Happy New Year! We trust you all return from the Christmas break feeling suitably refreshed and ready for Spring term. No doubt you all would have made some New Year Resolutions to ensure that you will make 2014 your best year yet. In fact, some of you have shared these on the magnetic board outside the library.
The main reason to make New Year’s Reading Resolutions is perhaps most eloquently summed up by Richard Peck in his wonderful poem Why I Read. I could quote the whole poem to explain why, but perhaps its closing statement is its most telling:
“I read because one of these days I’m going to get out of this town, and I’m going to go everywhere and meet everybody, and I want to be ready.”
So as you embark on your own 2014 Reading journey to help yourself be ready for the world, what will your literary adventure be? What are your Reading Resolutions? Mine is to read Evelyn Waugh, a literary genius whose books I have not yet touched, in the hopeful anticipation that his novels are as great as their reputation suggests. I threw the question out to some staff and students of Surbiton High School, and here are their answers:
Miss Handley – My reading resolution is to get through The Luminaries, alongside a hefty pile of other Kiwi fiction in the next 7 weeks! Let the speed reading commence. I also need to try and make friends with my long neglected Kindle.
Mrs Currie – Read all the books that I have bought before I allow myself back into Waterstones, starting with ‘Mo Said She Was Quirky’ by James Kelman. Also to read any books that are still unread on my bookshelf.
Masha, Year 10 – To finally read War and Peace!
Mr Cushing – I have one shelf on my bookshelves dedicated to books that are ‘to read’. But I buy new books faster than I can read them, so the shelf just gets bigger. This year I am going to reverse the have read : to read ratio (but still buy new books of course)
Mrs Stead – 1. To not see any film before I’ve read the book; 2.To go to at least one book signing; 3. To re-ignite interest in my book club; 4. To read Tale of Two Cities (I know, terrible omission) #neverseenstarwars
Megan, Year 8 – Go to the library more often, both the school library and my local one!

> **EXERCISE 1**:
Copy the records word for word, covering the stretch from their first line through the line that contains "Action: click(93, 662)", and leave the pictures out of your answer.
> **EXERCISE 2**:
Continue the piece on New Year reading resolutions from the point where it stops.

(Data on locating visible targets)
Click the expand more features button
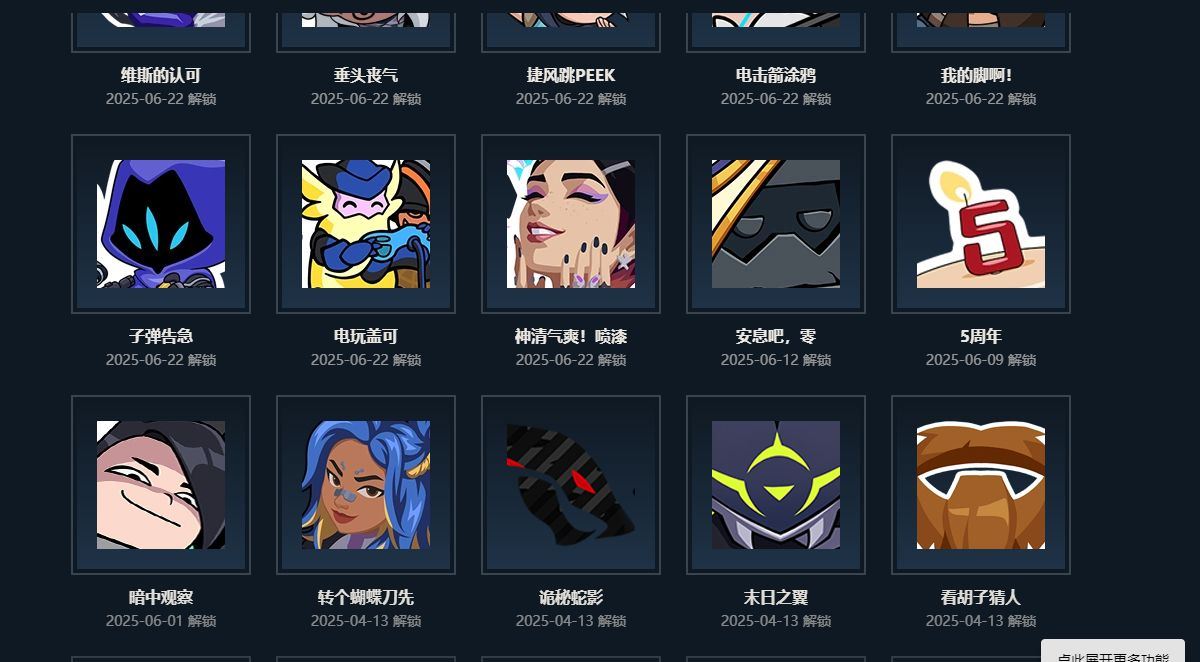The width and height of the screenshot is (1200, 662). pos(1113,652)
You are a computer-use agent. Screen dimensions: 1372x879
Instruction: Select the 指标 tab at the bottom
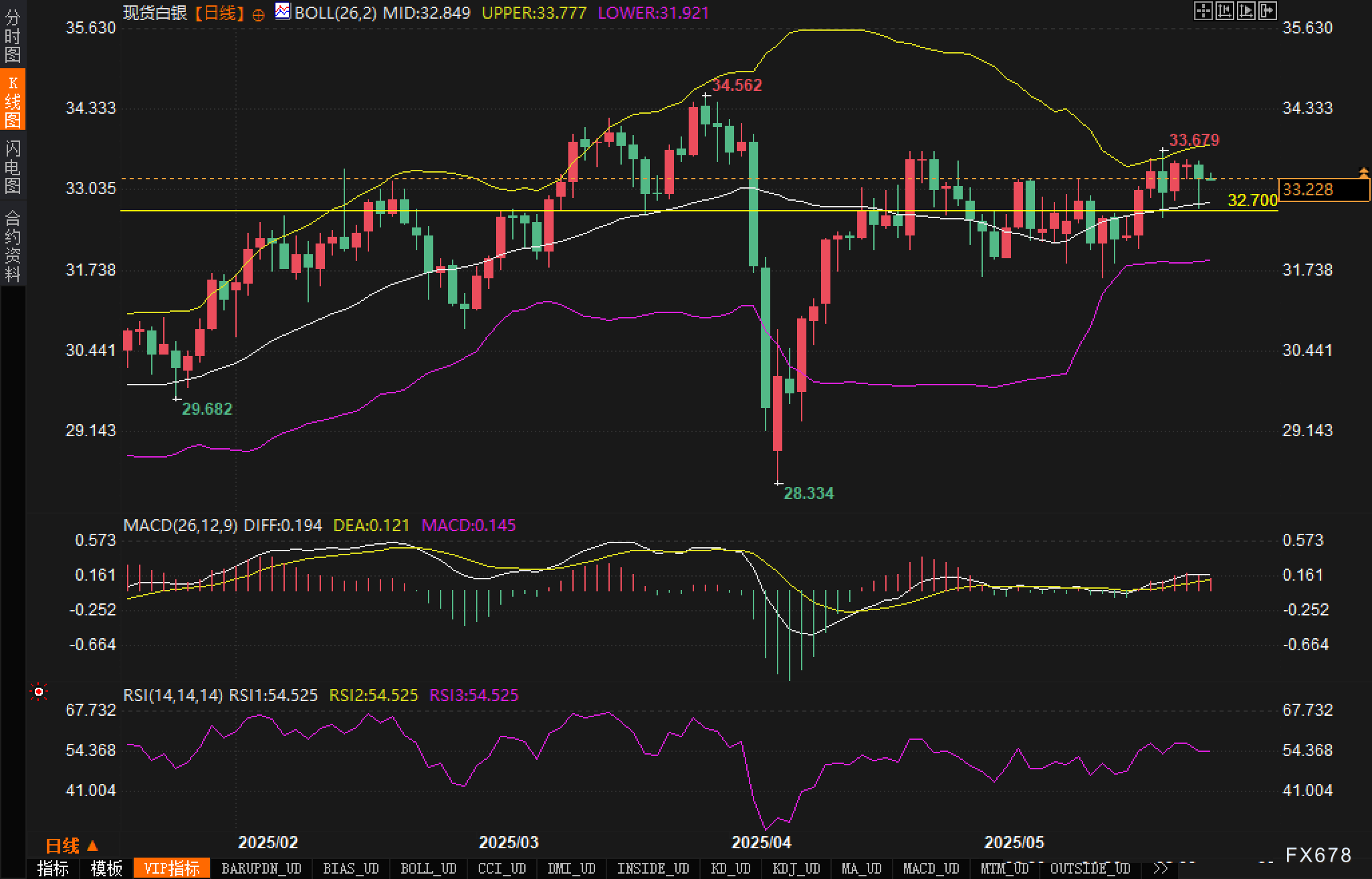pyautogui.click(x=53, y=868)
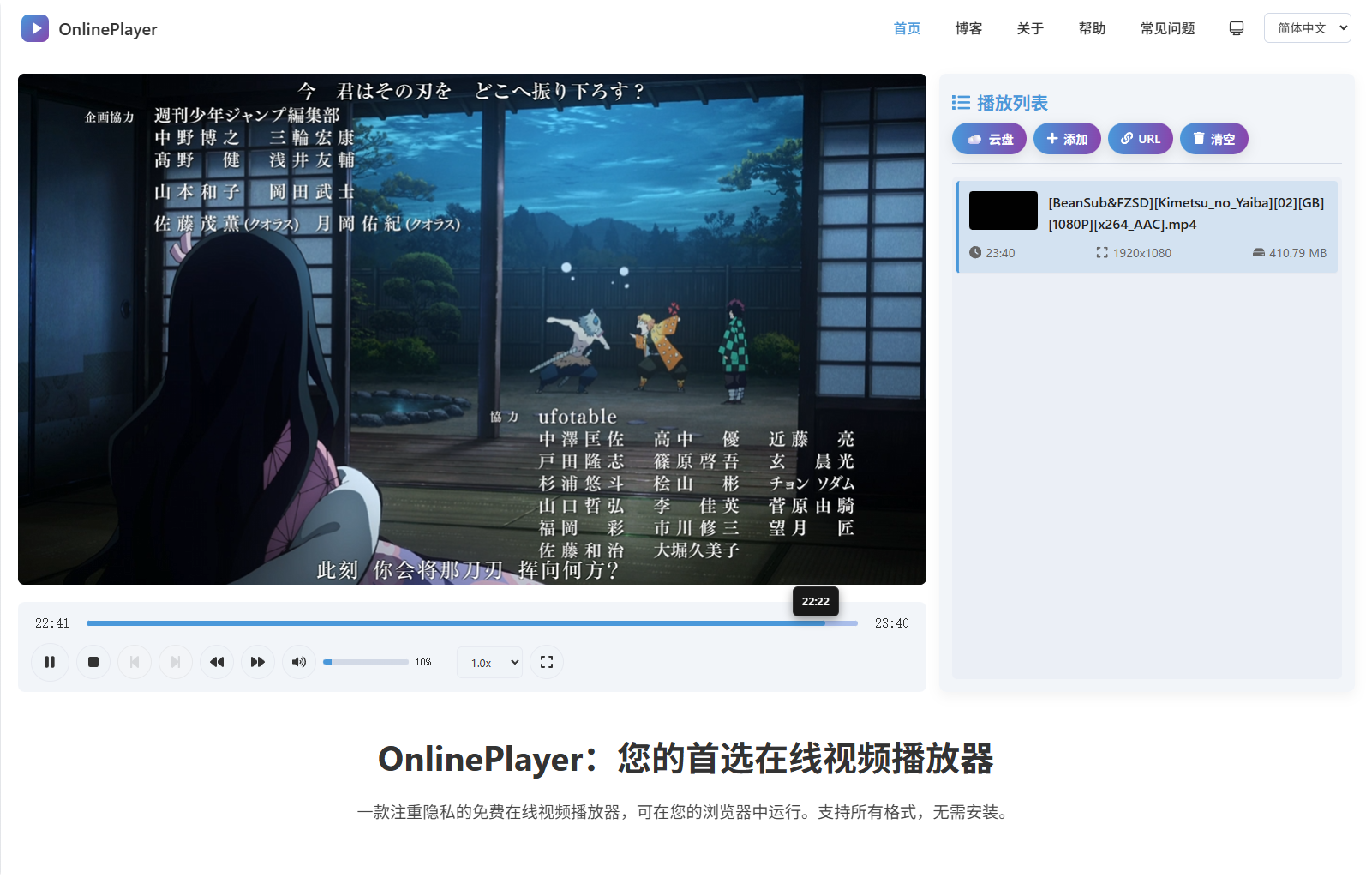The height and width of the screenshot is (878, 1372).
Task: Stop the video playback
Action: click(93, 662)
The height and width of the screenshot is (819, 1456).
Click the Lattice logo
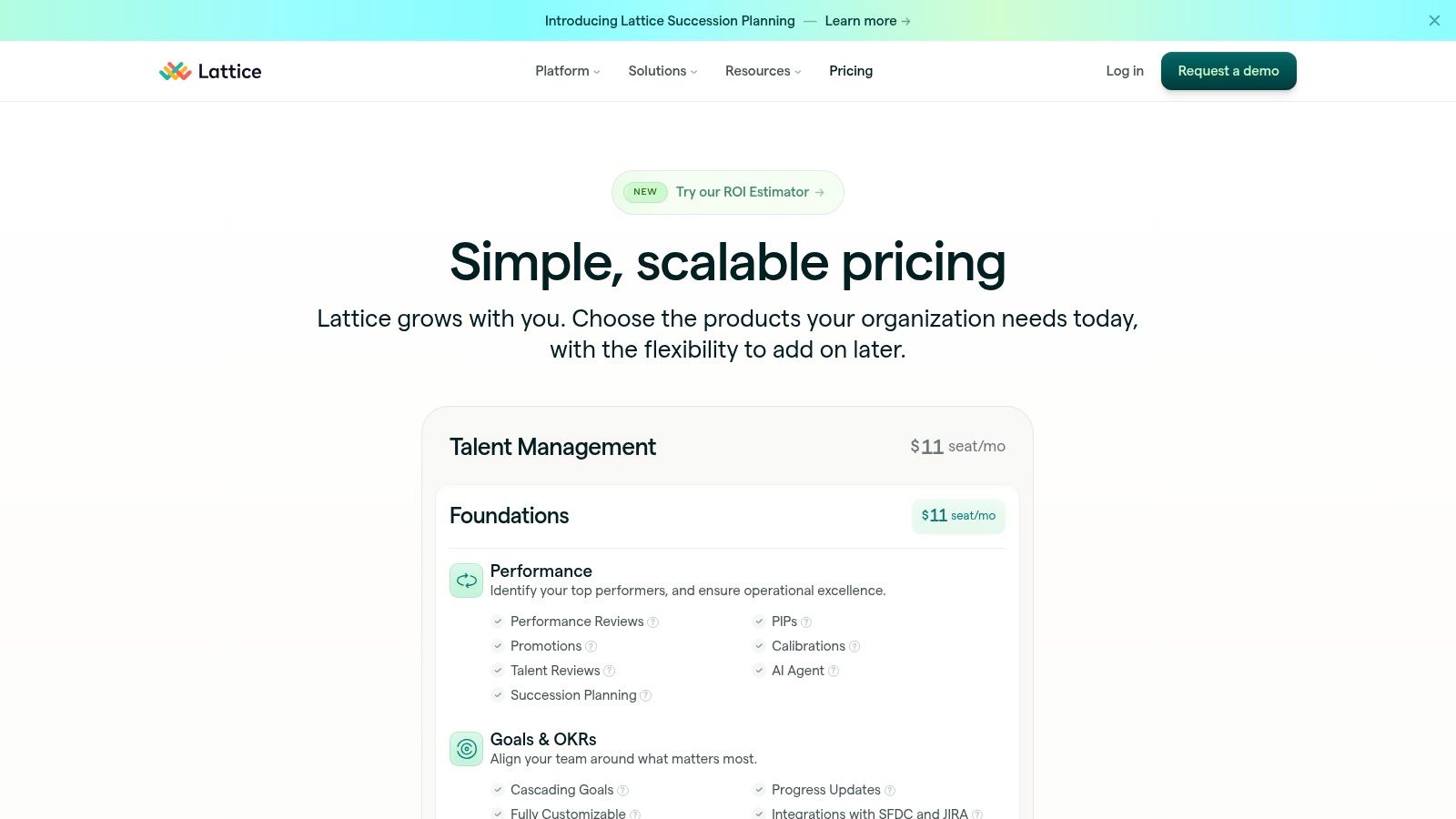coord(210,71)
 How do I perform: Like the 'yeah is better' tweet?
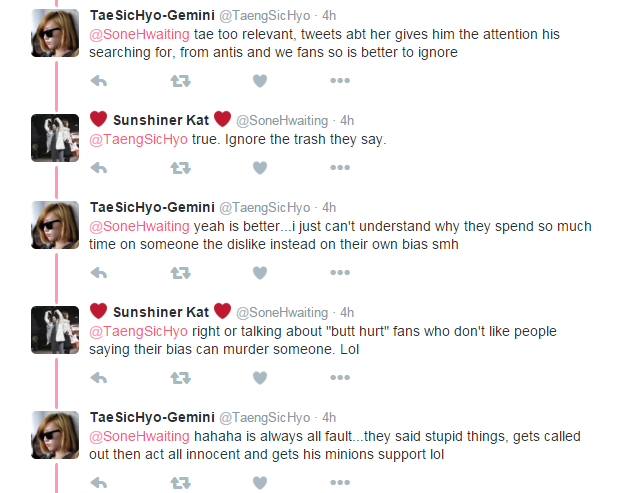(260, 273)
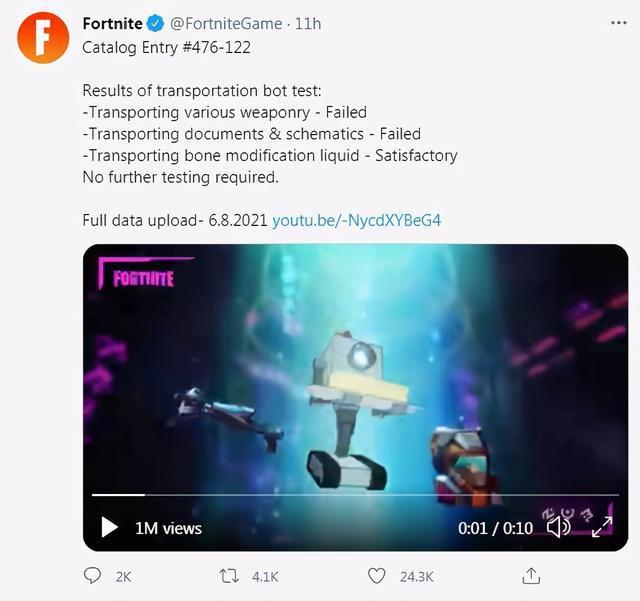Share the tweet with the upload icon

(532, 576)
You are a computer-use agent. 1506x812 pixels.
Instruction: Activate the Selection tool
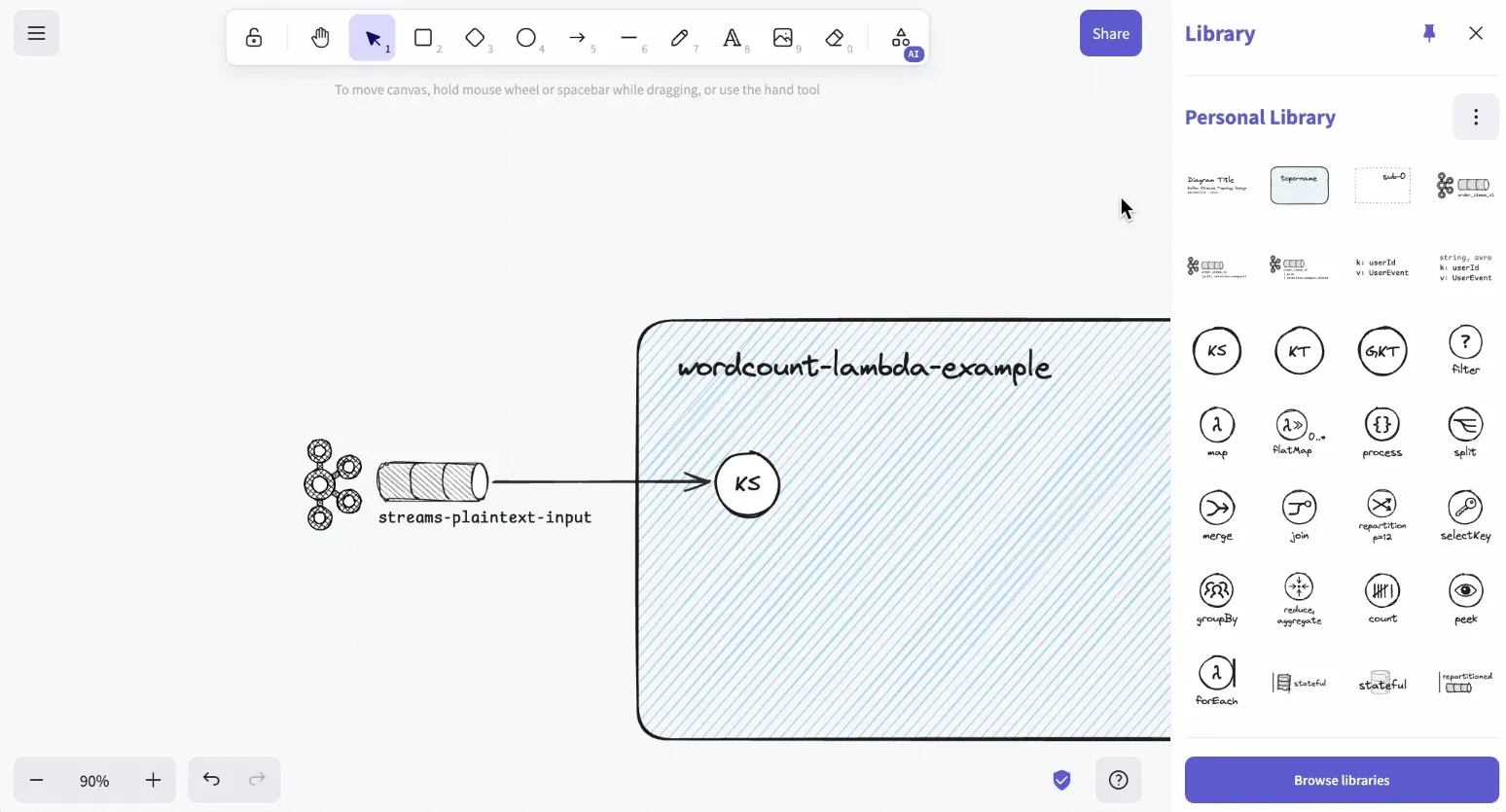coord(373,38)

> **ANSWER 1**:
Click the expand more features button
The width and height of the screenshot is (1200, 662). pos(1113,652)
You are a computer-use agent. Screen dimensions: 1372x879
Instruction: Select the 指标 tab at the bottom
pyautogui.click(x=53, y=868)
The height and width of the screenshot is (878, 1372).
Task: Stop the video playback
Action: click(93, 662)

> **ANSWER 2**:
Miss Gladwyn – To take advantage of Wimbledon Bookfest and go to at least one of the events on offer and to read/ see Hamlet (gaping hole in my literary knowledge!)
Mrs Carter – To finish all the books I started in 2013 before moving on to the next!
Cecilia, Year 8 – To read more classics, and not just stick to books written for teenagers
Mr Edmonds – Finish Morrissey’s autobiography – very gloomy patch I am stuck in at the moment. Read more unfamiliar poetry for reflection and enrichment – planning to dip into R S Thomas and hurt my head with some T S Eliot.
Ms Huntley – To read the books that have been sitting on my shelves unread for years…. Just read Beryl Bainbridge’s “According to Queeny” about Dr Johnson which I notice I was given new in 2001!
Miss Bezant – To read the books on my bookcase before buying anything new and to read at least 3 Booker Prize winners, starting with Wolf Hall!
Genevieve, Year 7 – I want to read Lord of the Rings and The Fault in Our Stars this year!
Mrs Syred – Read some more Dickens. It’s too embarrassing to admit to which ones I haven’t read…I’ll have a go at David Copperfield.
Mrs Rendle-Short – To read The Luminaries which I got for Christmas which is BIG but looks amazing, and to be on top of ‘teen fiction’ for the girls in my book club.
Miss Gilchrist – I’m finally getting down to reading Grapes of Wrath which has been on my list for a while, but I’m more ashamed of my shaky knowledge of a certain Prince of Denmark…
Elizabeth, Year 13 – Read The Luminaries because I was inspired to read it after Lit Soc, and then got more excited when it won the Booker Prize. I also want to branch out and try new things, starting with reading poetry and plays.
Miss Phillips – Great Expectations is waiting expectantly on my shelf.
Miss Pett – When pootling around book shops, I normally gravitate to books written by commonwealth writers, especially from the Indian sub-continent or West Africa. My resolution is to defy this urge and to broaden the type of authors I normally go for. I plan to start with some of the Booker shortlist once I’ve finished Rowling’s A Casual Vacancy, as well as reading some typically ‘British’ authors like Dickens.
Mr Bird – I really should stop avoiding the vast swathes of great non-fiction out there, and to this end I’ve started with AL Kennedy’s On Writing. I really should read anything pre-1900 – I’ve only read one Austen and two Dickens, now on my bedside is Clive James’ new translation of Dante’s Divine Comedy. Oh, and finally (for now) checking out the nobel laureates – out of the 12 female laureates for literature, until recently I hadn’t even heard of most of them!! Yikes. I’ve started with Hertha Muller. Pure class.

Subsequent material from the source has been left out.